And dont see any thing from alertmanager
logs
a
ok i don't see any alert firing. did you notice a firing status in the page triggered alerts
a
yes Amol
a
is it likely that the condition stayed for just under one minute. i can see that the formula is looking at last 1 min. there is a send delay for sometime (5 minute i think) in alert manager so if the condition resolved in that timeframe you may not receive. can you pls try a more broader condition here and check. may be increas the timeframe to 5 or 10 mins and reduce threshold .
a
sure
a
@Anil Kumar Bandrapalli
1m
interval does not work. Please confirm that by seeing the chart. You probably won't see a chart on alerts page if you choose
1m
as your time range
a
@Amol Umbark, this is my promql query
Copy code
histogram_quantile(0.99, sum(rate(signoz_latency_bucket{service_name="workflow-service", operation="POST /api/task/complete"}[10m])) by (le))
When i create an alert with the above query, in logs i see that frequency set to 1m0s. so every minute i am seeing that above query is being evaluated and UI showing firing status in triggered alerts tab
@Ankit Nayan any suggestions ?
Also found this log for simple cpu utilization msg: skipping send alert due to resend delay%!(EXTRA string= rule: , string=High Transaction Time Alert, string= alert:, labels.Labels={alertname="High Transaction Time Alert", fingerprint="10661184619665832956", fullLabels="{\"__name__\":\"system_cpu_load_average_1m\"}", ruleId="9", ruleSource="https://signoz.accionbreeze.com/alerts/new", severity="warning"})

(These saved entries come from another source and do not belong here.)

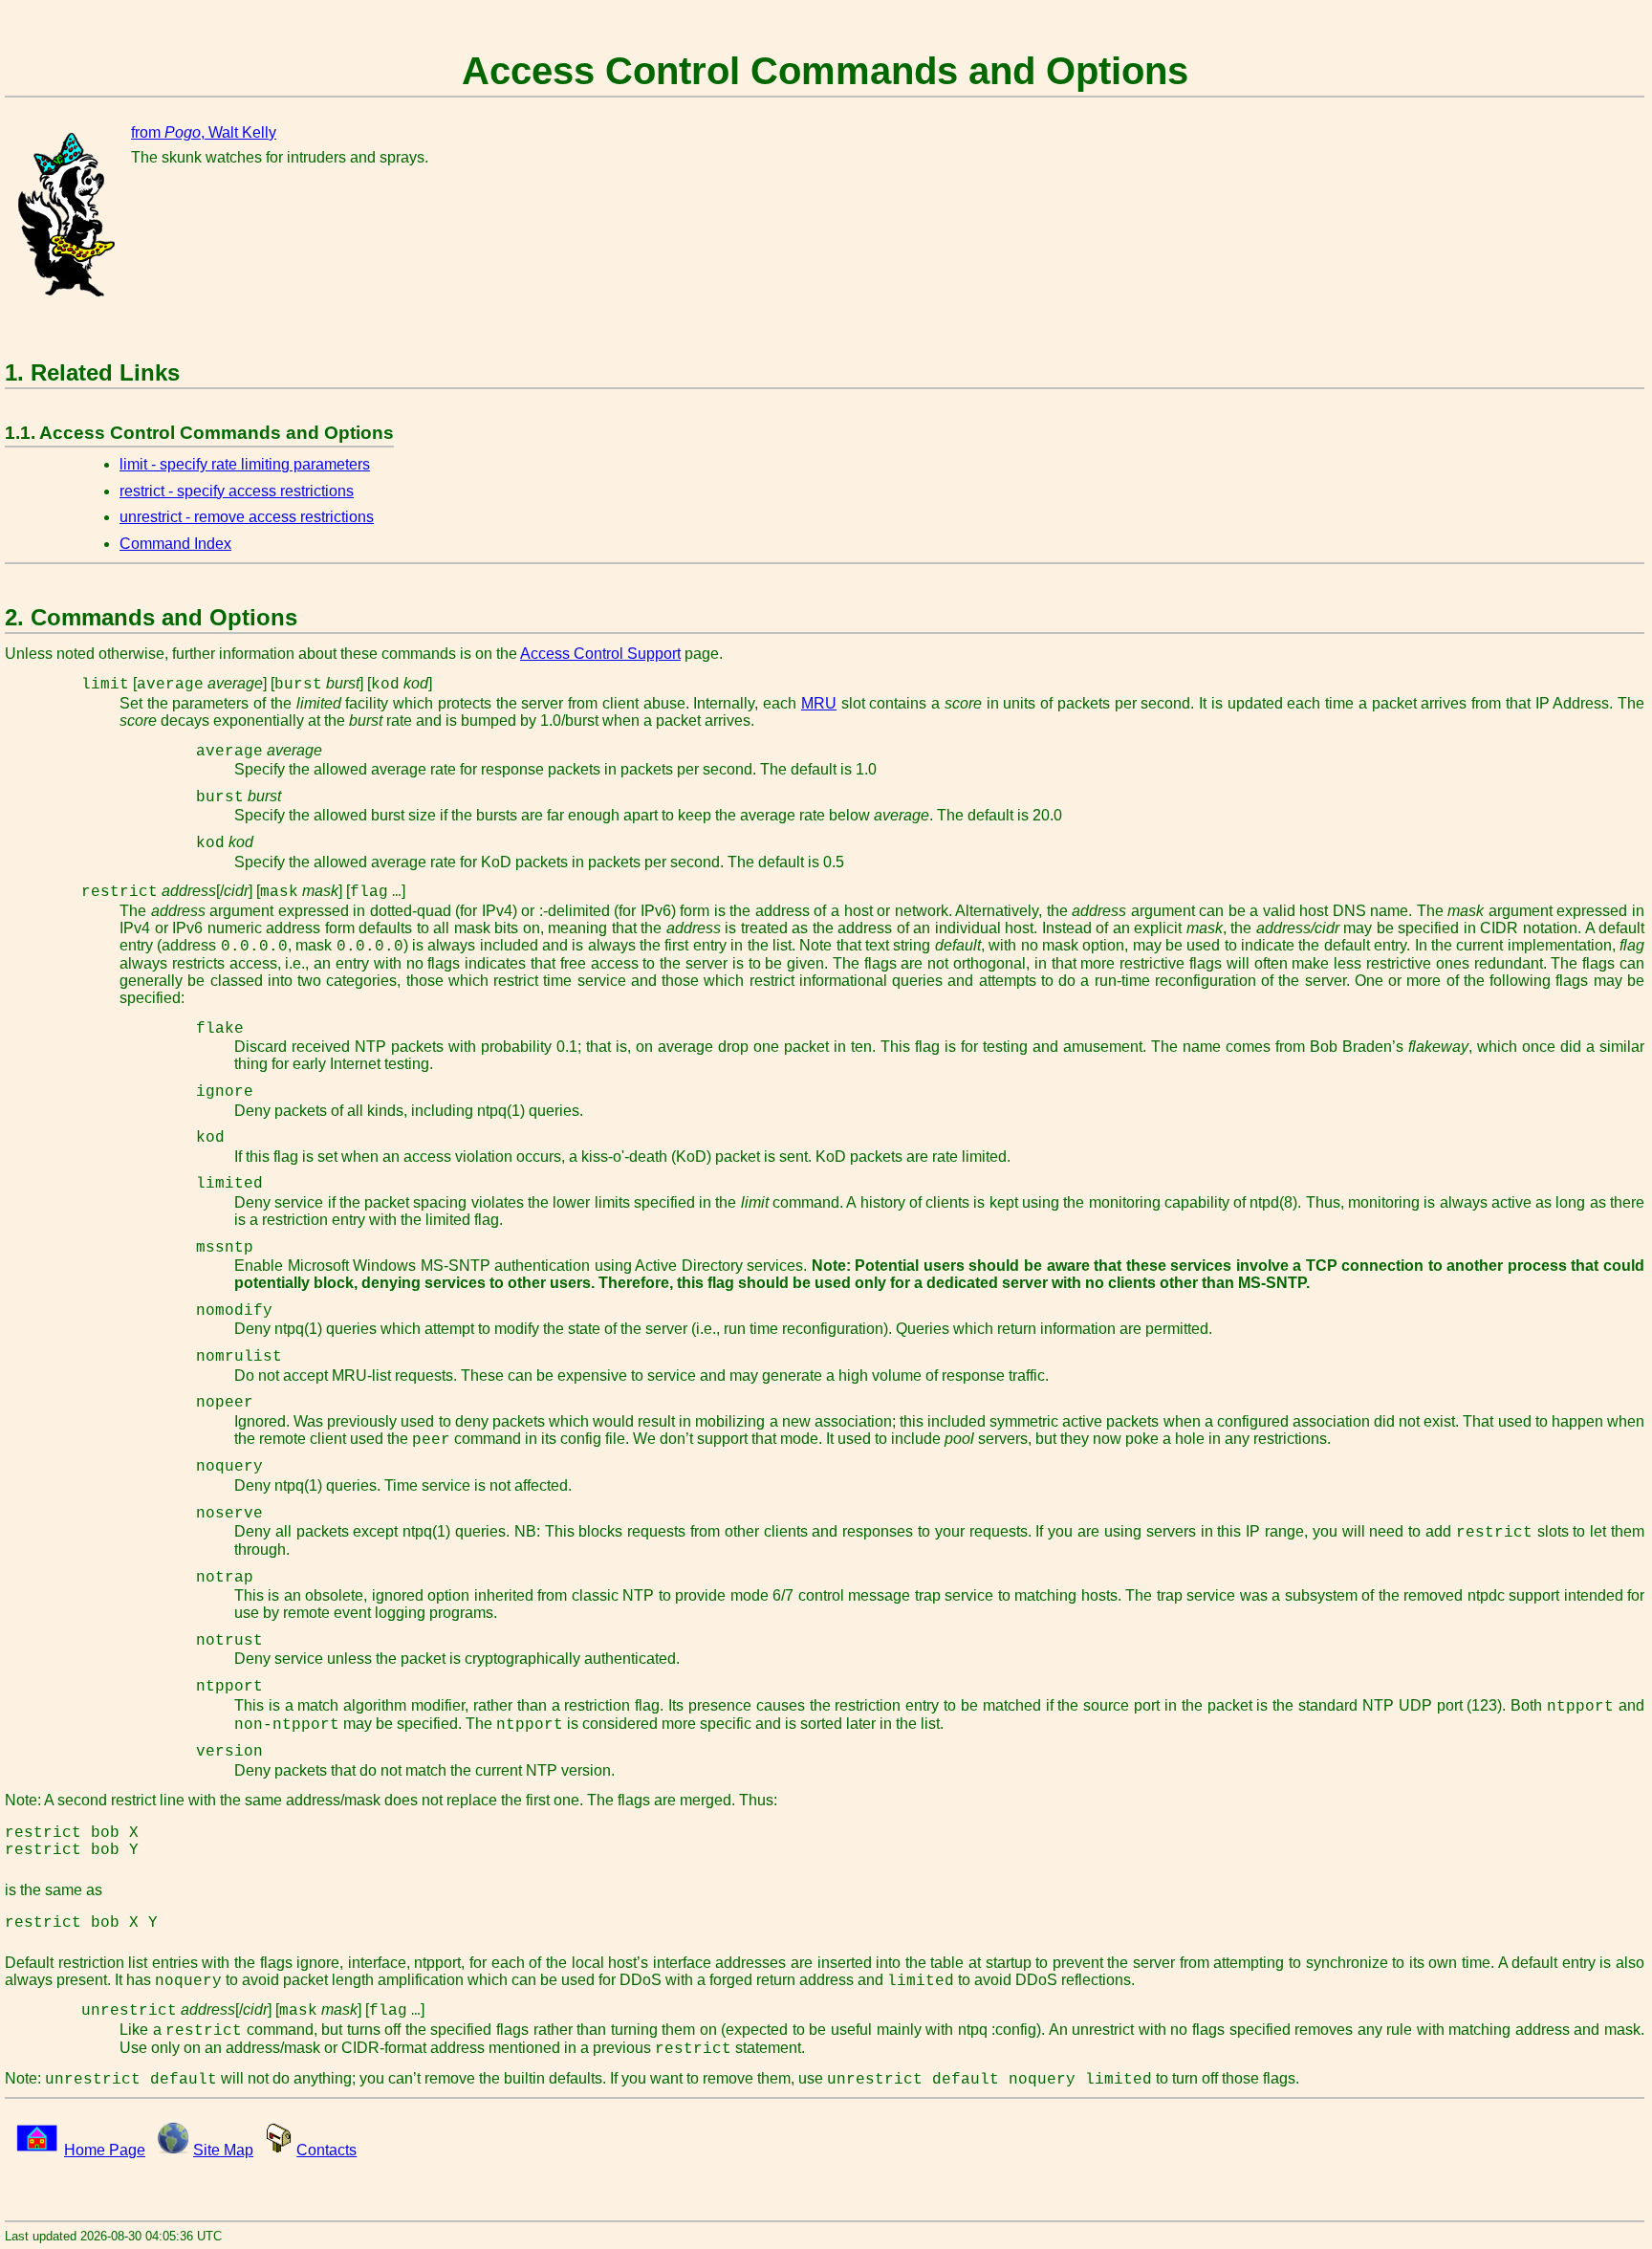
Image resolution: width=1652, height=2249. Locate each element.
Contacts (326, 2150)
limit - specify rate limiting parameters (245, 464)
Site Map (223, 2150)
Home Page (104, 2150)
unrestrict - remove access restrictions (247, 517)
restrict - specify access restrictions (237, 491)
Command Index (175, 543)
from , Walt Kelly (203, 132)
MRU (819, 703)
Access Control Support (600, 653)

even i set the time for 5m . it is trying to calculate for every minute and sending alerts but not able to receive alerts in slack
a
resend delay occurs when an alert was already sent.
a
how to do resolve this issue ?
a
the alert frequency is one minute so the query will run every minute. the time range can vary
a
but how to increase this frequency ?
a
how will it help
are you not receiving any alerts or just one rule has a problem
a
i have written one simple alert even though i didn't receive any alerts in slack.
a
but test notifications option on the alerts page works right?
a
yes
a
let me get back
a
if you see the sequence of the logs in alert manager first it is finding alerts , and firing but after few seconds we are receiving skipping send alert message. So how to resolve this ?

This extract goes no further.